Editorial Comment:
America’s economy and system of governance give it huge advantages over its protectionist opponent
Any discussion of Trumponomics must begin by acknowledging that the US President is right about China and trade, or rather, was right. Whether he still is, or is pursuing US grievances in the appropriate manner, are different questions.
But yes, his complaint is an entirely legitimate one. Western openness to trade and technological transfer has over decades been ruthlessly, and often unfairly, exploited by China for politically selfish development and geo-political ends. China talks a good game on free trade but, when it comes to its own markets, it practices the opposite; it is one of the most protected economies on the planet.
Mr Trump is also right about technological theft. There is no meaningful protection for intellectual property rights in China. The country’s investment-led growth model has moreover spawned grotesque levels of global overcapacity in industries such as steel, decimating Western counterparts. When it comes to the “economic nationalism” he is so often accused of, Mr Trump cannot hold a candle to China.
On the substance of his complaint, then, it’s hard to disagree. But there is a sense in which it is also yesterday’s story. China has been making steady, if unspectacular, progress in shifting from the old, investment-led growth model to more Western-style dependence on domestic consumption. As a consequence, its trade surplus has shrunk to tolerable levels.

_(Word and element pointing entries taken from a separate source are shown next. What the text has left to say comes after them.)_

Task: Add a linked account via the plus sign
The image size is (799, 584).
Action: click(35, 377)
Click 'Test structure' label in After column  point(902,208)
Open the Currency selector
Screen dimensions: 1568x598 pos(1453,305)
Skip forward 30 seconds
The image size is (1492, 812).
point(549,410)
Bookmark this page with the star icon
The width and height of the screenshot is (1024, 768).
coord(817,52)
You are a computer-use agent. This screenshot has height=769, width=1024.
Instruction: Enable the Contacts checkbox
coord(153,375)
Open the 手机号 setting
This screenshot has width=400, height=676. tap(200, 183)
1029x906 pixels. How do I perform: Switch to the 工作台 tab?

Nor as yet do we need to get too concerned about the economic impact of the threatened trade war. Despite its escalating, tit-for-tat nature, it has to date been more tokenism than substance, peacocks strutting their stuff. As the surplus nation, China is certain to come off worse if things degenerate further. But, even for China, the consequences are unlikely to be catastrophic; exports to the US today account for “just” 3 per cent of Chinese GDP. As for US exports to China, they are rather less than 1 per cent of US GDP. Even if all trade between the countries were to cease, it would not be the end of the world. Beyond disruption to international supply chains, the direct costs of “deglobalisation” are not as big as sometimes imagined.
Yet costs there are, and they lie not so much in the impact of tariffs as the law of comparative advantage, an idea originally developed by the British classical economists Adam Smith and David Ricardo. This holds that if someone else can produce something better and more cheaply than you, it is best to buy it from them, pocket the saving and invest in activities you are good at instead.
The decline and eventual closure of Britain’s once-mighty textile and clothing industry is obviously a matter of deep national regret, yet the British consumer has benefited hugely from the lower prices and almost infinite variety that globalisation of these industries has allowed. In overall economic terms, the savings far outweigh the cost in jobs, painful though it has undoubtedly been for certain regions and communities.
In this sense we are barking up the wrong tree in bemoaning our steadily shrinking manufacturing sector (it is shrinking only as a proportion of GDP, not in absolute terms). The price of manufactured goods relative to services has been falling for more than 40 years, a trend that shows no sign of abating and may even strengthen with progressive automation. China, it might be argued, has done us all a service, and despite its vaulting ambition, condemned itself to a permanently low position in the value chain.
In the end, a trade deficit is no more than a book-keeping entry; it means very little. Mr Trump would have his surplus tomorrow if only Americans could be persuaded to consume less and save more. Forcing them to do so was never in the script, but that may be the consequence of any fully blown trade war.
Protectionism nearly always has some underlying purpose beyond any supposed economic justification. In this case, it is about American supremacy and the fear that rapid Chinese development could eventually come to challenge it. Mr Trump aims to nip that threat in the bud. To his mind, too much has been ceded.
There is perhaps good reason for the paranoia, yet it also displays a quite surprising degree of self doubt on Mr Trump’s part. Can he really have so little confidence in the innate strengths of America’s economy and system of governance? In truth, China comes nowhere close. Run by a tiny, self-perpetuating elite that seems entirely immune to meaningful reform, transparency and accountability, China is already struggling to escape the so-called middle income trap, the stalling point in development where export competitiveness loses its traction but the technological prowess of advanced economies proves hard to attain.
China has made impressive progress, but it is all based on Western innovation, which is in turn the product of rule of law, democracy and the enlightenment, things China has yet to achieve. I’ll believe autocracy and coercion capable of better when I see it.